Active north-trending rifts in southern Tibet are kinematically linked to conjugate sets of strike-slip faults along the Bangong-Nujiang Suture zone (BNS), but the initiation age of the strike-slip faults is currently unknown. Apatite and zircon (U-Th)/He thermochronometric analysis of the North Lunggar Rift shows the timing of onset of extension is 14--7 Ma, with a later episode of rapid extension and topography building exhumation at 5--3 Ma that continues into the present-day. Deformation of the North Lunggar Rift is driven primarily by isostatic rebound of the footwall at depth, as tectonic unloading and denudation exert a positive buoyancy force. This process causes the central portion of the North Lunggar Range to have the highest geothermal gradient and the greatest relief due to doming and increased uplift.

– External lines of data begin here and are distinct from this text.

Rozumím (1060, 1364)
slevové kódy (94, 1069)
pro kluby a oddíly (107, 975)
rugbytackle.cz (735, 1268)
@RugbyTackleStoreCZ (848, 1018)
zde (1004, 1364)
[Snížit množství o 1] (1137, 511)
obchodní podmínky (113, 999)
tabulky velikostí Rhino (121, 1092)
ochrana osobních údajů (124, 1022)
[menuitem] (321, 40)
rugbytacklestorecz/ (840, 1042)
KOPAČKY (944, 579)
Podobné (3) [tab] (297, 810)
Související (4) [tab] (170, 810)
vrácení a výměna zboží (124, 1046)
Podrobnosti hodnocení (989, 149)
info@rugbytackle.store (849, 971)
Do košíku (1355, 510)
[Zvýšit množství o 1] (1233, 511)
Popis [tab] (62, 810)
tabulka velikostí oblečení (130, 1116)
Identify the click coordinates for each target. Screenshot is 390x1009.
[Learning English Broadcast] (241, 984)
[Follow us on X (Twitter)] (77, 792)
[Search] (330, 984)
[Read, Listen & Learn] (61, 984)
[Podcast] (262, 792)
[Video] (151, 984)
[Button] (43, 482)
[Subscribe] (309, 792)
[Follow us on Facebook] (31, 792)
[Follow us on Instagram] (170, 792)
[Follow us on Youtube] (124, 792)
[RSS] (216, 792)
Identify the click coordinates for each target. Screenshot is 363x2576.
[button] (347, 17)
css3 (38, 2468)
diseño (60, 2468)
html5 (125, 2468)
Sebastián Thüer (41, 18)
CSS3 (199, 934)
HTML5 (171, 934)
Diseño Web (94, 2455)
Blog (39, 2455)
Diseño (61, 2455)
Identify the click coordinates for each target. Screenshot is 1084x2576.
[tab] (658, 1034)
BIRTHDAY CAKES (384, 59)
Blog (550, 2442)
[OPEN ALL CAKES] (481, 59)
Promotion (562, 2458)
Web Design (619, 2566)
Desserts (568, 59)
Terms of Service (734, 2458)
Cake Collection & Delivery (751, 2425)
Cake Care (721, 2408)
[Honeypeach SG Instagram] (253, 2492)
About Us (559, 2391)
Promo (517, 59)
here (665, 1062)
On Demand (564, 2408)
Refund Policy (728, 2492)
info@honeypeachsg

Because the geothermal gradient is highest in the center of the footwall the amount of cumulative exhumation is lowest, but still exhibits the highest relief, as doming can cause uplift without denudation. Comparison between active local and regional structures and accumulated strain indicates that there was a regional change in lithospheric boundary conditions during the late Miocene--Pliocene that may have resulted in a switch from pure extension to constriction. The Tibetan Plateau may be a modern analogue to Basin and Range style extension demonstrating a causal linkage between thickened crust and the development of large magnitude extensional systems and metamorphic core complexes. Deformation accommodation in the Himalayan and Tibetan Plateau is best characterized by a combination of previously proposed models that rely on regional boundary conditions. Crustal thickening and orogenic collapse drove the initial onset of extension in the Himalaya and Tibet, and constriction in the upper crust and east directed flow of the lower crust resulted from the continued northward under-thrusting of the Indian slab that confined and forced ductile material eastward toward the free boundary, which once a threshold was reached caused a change in lithospheric boundary conditions driving an increase in rift activity, the initiation of strike-slip faulting along the BNS, and accelerated eastward extrusion of central Tibetan lithosphere.